SET PROBLEM >>
Copy the data verbatim from the line containing "Click the Cancel button" through the end of the data, inclusive of both ends. Leave the pictures out of your copy.

Data for finding displayed items
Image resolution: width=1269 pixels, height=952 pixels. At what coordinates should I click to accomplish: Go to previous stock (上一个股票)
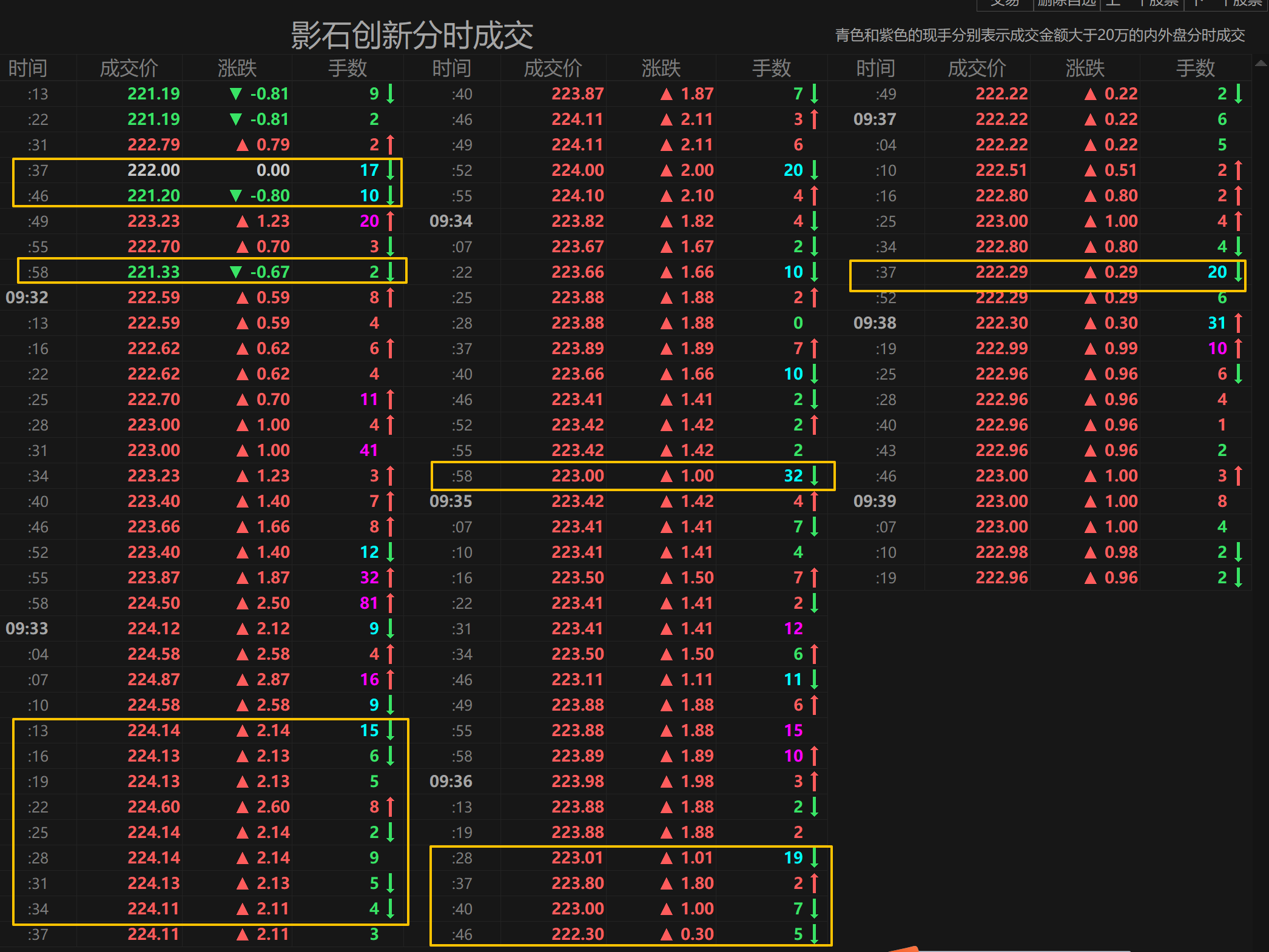(1142, 4)
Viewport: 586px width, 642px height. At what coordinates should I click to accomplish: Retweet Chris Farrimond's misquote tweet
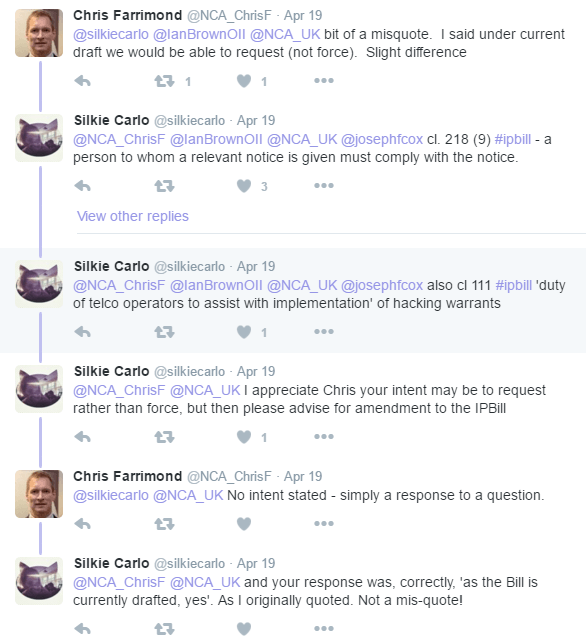click(164, 81)
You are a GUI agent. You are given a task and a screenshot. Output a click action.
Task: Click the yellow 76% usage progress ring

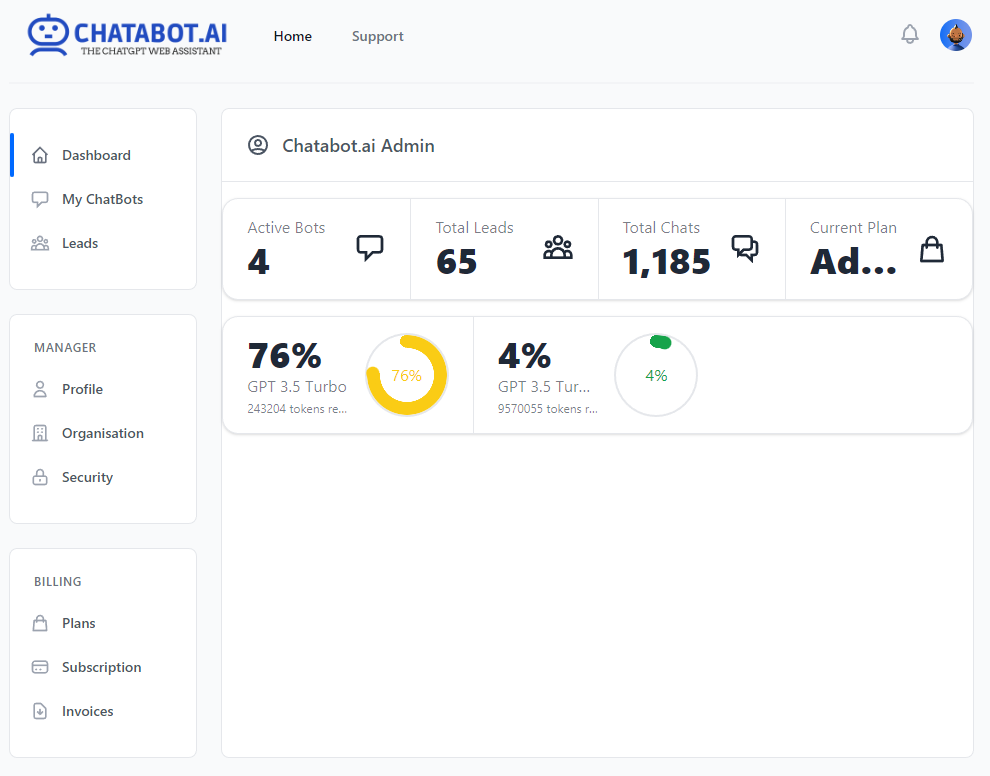(x=406, y=375)
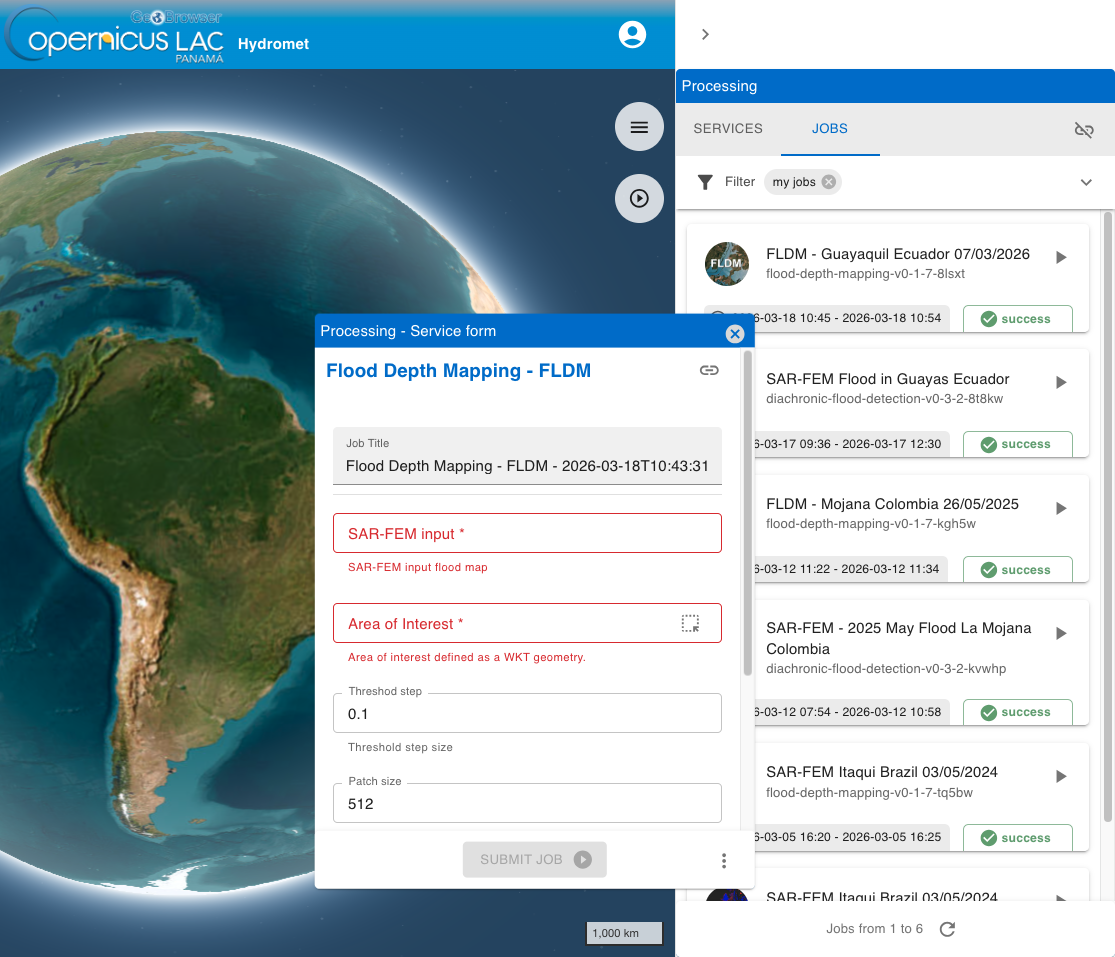The height and width of the screenshot is (957, 1115).
Task: Click the service form's vertical scrollbar
Action: coord(747,510)

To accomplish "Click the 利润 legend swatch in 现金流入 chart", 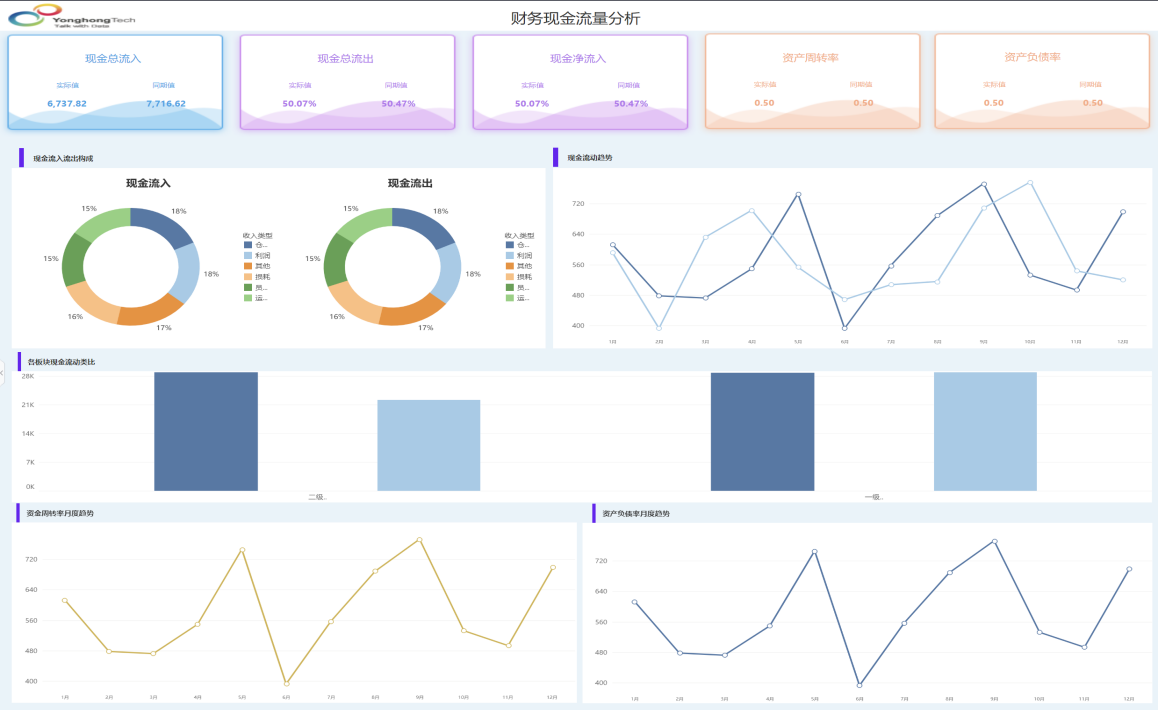I will tap(248, 255).
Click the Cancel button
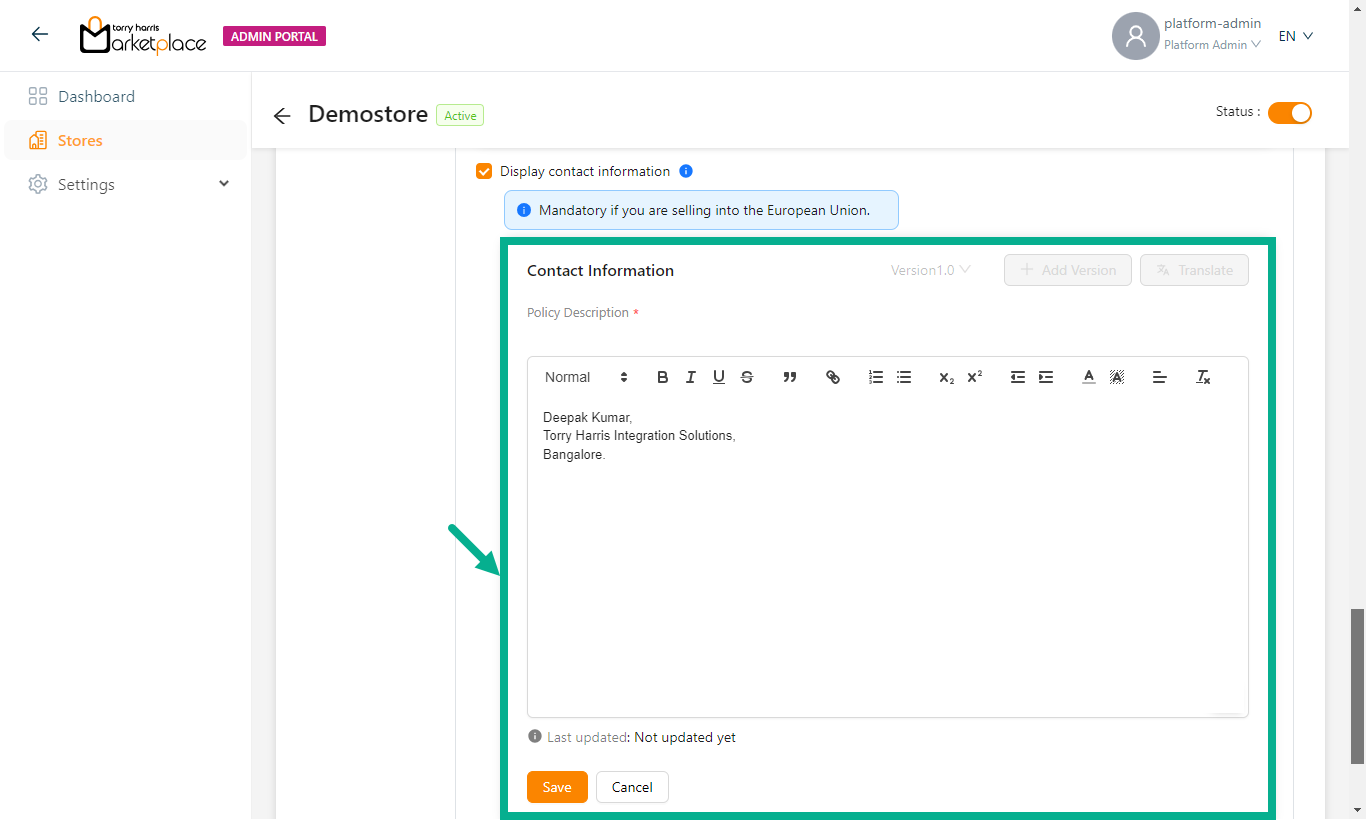 pos(632,787)
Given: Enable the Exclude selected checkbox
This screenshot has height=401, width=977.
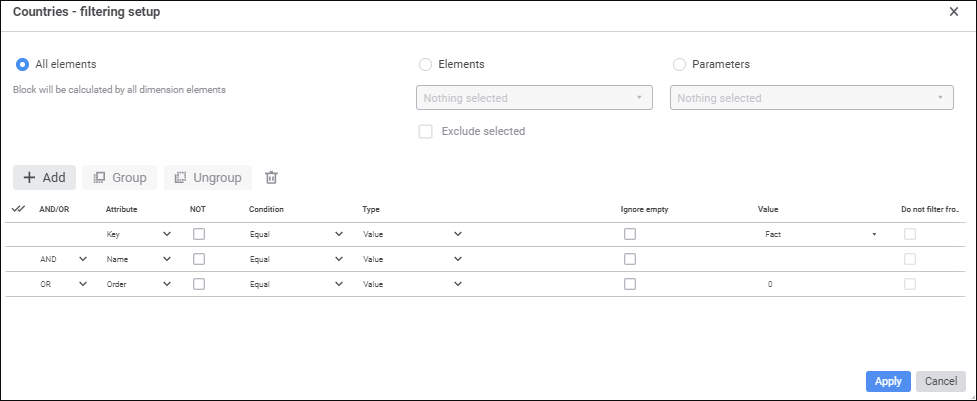Looking at the screenshot, I should point(425,131).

THE REPLY >>
Click the Cancel button
 pos(632,787)
Given: Enable the Exclude selected checkbox
This screenshot has height=401, width=977.
Looking at the screenshot, I should point(425,131).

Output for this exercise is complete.